#### [Tarefa escrita]
Substitua "magnifier" por "magnifying glass" nas linhas abaixo e escreva-as de novo, mantendo todo o resto igual.

(Entradas para localizar palavras e elementos)
┏━━
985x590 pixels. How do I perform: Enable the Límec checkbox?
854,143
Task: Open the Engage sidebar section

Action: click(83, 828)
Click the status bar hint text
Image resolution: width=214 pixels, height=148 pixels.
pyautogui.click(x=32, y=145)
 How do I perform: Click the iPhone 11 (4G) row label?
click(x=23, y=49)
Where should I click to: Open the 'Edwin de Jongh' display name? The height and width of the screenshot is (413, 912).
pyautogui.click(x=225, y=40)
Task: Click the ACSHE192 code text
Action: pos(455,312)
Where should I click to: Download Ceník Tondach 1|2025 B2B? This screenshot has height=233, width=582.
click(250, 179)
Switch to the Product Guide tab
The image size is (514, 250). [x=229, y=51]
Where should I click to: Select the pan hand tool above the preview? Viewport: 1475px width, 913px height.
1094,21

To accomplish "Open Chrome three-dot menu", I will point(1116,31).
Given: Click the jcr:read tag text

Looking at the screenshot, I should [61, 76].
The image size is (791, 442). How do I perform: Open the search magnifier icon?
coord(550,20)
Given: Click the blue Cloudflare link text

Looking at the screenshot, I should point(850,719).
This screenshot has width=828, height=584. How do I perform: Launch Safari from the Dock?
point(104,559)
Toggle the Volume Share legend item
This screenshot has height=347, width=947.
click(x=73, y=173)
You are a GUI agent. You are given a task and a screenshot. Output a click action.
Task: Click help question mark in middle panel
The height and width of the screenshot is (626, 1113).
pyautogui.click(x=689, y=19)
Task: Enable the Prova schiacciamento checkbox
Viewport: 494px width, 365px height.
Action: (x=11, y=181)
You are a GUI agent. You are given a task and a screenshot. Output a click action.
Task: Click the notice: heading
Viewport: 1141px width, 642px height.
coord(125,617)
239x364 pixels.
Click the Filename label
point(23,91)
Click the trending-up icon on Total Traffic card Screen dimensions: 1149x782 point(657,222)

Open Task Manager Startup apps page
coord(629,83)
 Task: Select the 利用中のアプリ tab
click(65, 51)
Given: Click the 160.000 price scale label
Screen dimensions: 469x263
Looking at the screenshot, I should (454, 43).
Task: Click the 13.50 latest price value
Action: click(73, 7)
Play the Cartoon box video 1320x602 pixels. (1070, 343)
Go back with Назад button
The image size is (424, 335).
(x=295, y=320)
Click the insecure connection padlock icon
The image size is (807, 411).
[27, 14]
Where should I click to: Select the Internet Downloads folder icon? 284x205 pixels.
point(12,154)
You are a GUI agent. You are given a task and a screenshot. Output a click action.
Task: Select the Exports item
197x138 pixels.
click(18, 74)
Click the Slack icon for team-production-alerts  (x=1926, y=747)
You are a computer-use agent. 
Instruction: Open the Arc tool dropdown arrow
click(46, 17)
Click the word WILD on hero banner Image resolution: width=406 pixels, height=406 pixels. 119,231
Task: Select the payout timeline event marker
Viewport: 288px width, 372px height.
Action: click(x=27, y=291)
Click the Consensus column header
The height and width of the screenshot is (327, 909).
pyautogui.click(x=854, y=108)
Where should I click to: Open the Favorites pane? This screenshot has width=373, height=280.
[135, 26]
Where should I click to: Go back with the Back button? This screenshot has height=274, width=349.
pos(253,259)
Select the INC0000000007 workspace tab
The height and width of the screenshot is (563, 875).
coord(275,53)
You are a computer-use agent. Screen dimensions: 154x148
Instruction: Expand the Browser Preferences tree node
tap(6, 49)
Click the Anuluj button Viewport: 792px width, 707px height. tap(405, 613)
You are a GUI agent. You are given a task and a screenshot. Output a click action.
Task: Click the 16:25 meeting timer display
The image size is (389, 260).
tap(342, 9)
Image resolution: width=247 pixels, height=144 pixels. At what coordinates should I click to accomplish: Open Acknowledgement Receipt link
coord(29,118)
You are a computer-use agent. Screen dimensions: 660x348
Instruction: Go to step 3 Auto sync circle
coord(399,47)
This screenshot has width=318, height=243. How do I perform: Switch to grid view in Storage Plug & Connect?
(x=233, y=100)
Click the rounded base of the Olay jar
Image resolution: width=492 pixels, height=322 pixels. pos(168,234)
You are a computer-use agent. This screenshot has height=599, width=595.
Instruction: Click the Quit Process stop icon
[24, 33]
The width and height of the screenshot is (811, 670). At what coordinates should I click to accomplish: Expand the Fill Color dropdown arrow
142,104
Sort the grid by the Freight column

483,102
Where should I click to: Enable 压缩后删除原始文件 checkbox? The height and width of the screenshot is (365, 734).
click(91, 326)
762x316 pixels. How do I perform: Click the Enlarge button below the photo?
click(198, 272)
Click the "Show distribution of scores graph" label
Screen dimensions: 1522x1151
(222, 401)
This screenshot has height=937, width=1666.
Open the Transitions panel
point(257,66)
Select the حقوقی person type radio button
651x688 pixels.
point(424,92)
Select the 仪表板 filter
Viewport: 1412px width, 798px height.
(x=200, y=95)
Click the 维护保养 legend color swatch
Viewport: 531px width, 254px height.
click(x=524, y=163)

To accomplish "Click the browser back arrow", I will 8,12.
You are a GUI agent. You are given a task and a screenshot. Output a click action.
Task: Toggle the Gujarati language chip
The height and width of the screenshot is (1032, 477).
┗━━
#### [Resposta da tarefa]
985x590 pixels. How do I perform: Enable the Límec checkbox?
854,143
Task: Open the Engage sidebar section

Action: click(83, 828)
Click the status bar hint text
Image resolution: width=214 pixels, height=148 pixels.
pyautogui.click(x=32, y=145)
 How do I perform: Click the iPhone 11 (4G) row label?
click(x=23, y=49)
Where should I click to: Open the 'Edwin de Jongh' display name? The height and width of the screenshot is (413, 912).
pyautogui.click(x=225, y=40)
Task: Click the ACSHE192 code text
Action: pos(455,312)
Where should I click to: Download Ceník Tondach 1|2025 B2B? This screenshot has height=233, width=582.
click(250, 179)
Switch to the Product Guide tab
The image size is (514, 250). [x=229, y=51]
Where should I click to: Select the pan hand tool above the preview? Viewport: 1475px width, 913px height.
1094,21

To accomplish "Open Chrome three-dot menu", I will point(1116,31).
Given: Click the jcr:read tag text

Looking at the screenshot, I should [61, 76].
The image size is (791, 442). How do I perform: Open the search magnifying glass icon?
coord(550,20)
Given: Click the blue Cloudflare link text

Looking at the screenshot, I should point(850,719).
This screenshot has width=828, height=584. How do I perform: Launch Safari from the Dock?
point(104,559)
Toggle the Volume Share legend item
This screenshot has height=347, width=947.
click(x=73, y=173)
You are a GUI agent. You are given a task and a screenshot. Output a click action.
Task: Click help question mark in middle panel
The height and width of the screenshot is (626, 1113).
pyautogui.click(x=689, y=19)
Task: Enable the Prova schiacciamento checkbox
Viewport: 494px width, 365px height.
Action: (x=11, y=181)
You are a GUI agent. You are given a task and a screenshot. Output a click action.
Task: Click the notice: heading
Viewport: 1141px width, 642px height.
coord(125,617)
239x364 pixels.
Click the Filename label
point(23,91)
Click the trending-up icon on Total Traffic card Screen dimensions: 1149x782 point(657,222)

Open Task Manager Startup apps page
coord(629,83)
 Task: Select the 利用中のアプリ tab
click(65, 51)
Given: Click the 160.000 price scale label
Screen dimensions: 469x263
Looking at the screenshot, I should (454, 43).
Task: Click the 13.50 latest price value
Action: click(73, 7)
Play the Cartoon box video 1320x602 pixels. (1070, 343)
Go back with Назад button
The image size is (424, 335).
(x=295, y=320)
Click the insecure connection padlock icon
The image size is (807, 411).
[27, 14]
Where should I click to: Select the Internet Downloads folder icon? 284x205 pixels.
point(12,154)
You are a GUI agent. You are given a task and a screenshot. Output a click action.
Task: Select the Exports item
197x138 pixels.
click(18, 74)
Click the Slack icon for team-production-alerts  (x=1926, y=747)
You are a computer-use agent. 
Instruction: Open the Arc tool dropdown arrow
click(46, 17)
Click the word WILD on hero banner Image resolution: width=406 pixels, height=406 pixels. 119,231
Task: Select the payout timeline event marker
Viewport: 288px width, 372px height.
Action: click(x=27, y=291)
Click the Consensus column header
The height and width of the screenshot is (327, 909).
pyautogui.click(x=854, y=108)
Where should I click to: Open the Favorites pane? This screenshot has width=373, height=280.
[135, 26]
Where should I click to: Go back with the Back button? This screenshot has height=274, width=349.
pos(253,259)
Select the INC0000000007 workspace tab
The height and width of the screenshot is (563, 875).
coord(275,53)
You are a computer-use agent. Screen dimensions: 154x148
Instruction: Expand the Browser Preferences tree node
tap(6, 49)
Click the Anuluj button Viewport: 792px width, 707px height. tap(405, 613)
You are a GUI agent. You are given a task and a screenshot. Output a click action.
Task: Click the 16:25 meeting timer display
The image size is (389, 260).
tap(342, 9)
Image resolution: width=247 pixels, height=144 pixels. At what coordinates should I click to accomplish: Open Acknowledgement Receipt link
coord(29,118)
You are a computer-use agent. Screen dimensions: 660x348
Instruction: Go to step 3 Auto sync circle
coord(399,47)
This screenshot has width=318, height=243. How do I perform: Switch to grid view in Storage Plug & Connect?
(x=233, y=100)
Click the rounded base of the Olay jar
Image resolution: width=492 pixels, height=322 pixels. pos(168,234)
You are a computer-use agent. This screenshot has height=599, width=595.
Instruction: Click the Quit Process stop icon
[24, 33]
The width and height of the screenshot is (811, 670). At what coordinates should I click to accomplish: Expand the Fill Color dropdown arrow
142,104
Sort the grid by the Freight column

483,102
Where should I click to: Enable 压缩后删除原始文件 checkbox? The height and width of the screenshot is (365, 734).
click(91, 326)
762x316 pixels. How do I perform: Click the Enlarge button below the photo?
click(198, 272)
Click the "Show distribution of scores graph" label
Screen dimensions: 1522x1151
(222, 401)
This screenshot has height=937, width=1666.
Open the Transitions panel
point(257,66)
Select the حقوقی person type radio button
651x688 pixels.
point(424,92)
Select the 仪表板 filter
Viewport: 1412px width, 798px height.
(x=200, y=95)
Click the 维护保养 legend color swatch
Viewport: 531px width, 254px height.
click(x=524, y=163)

To accomplish "Click the browser back arrow", I will 8,12.
You are a GUI agent. You are given a task and a screenshot. Output a click action.
Task: Toggle the Gujarati language chip
The height and width of the screenshot is (1032, 477).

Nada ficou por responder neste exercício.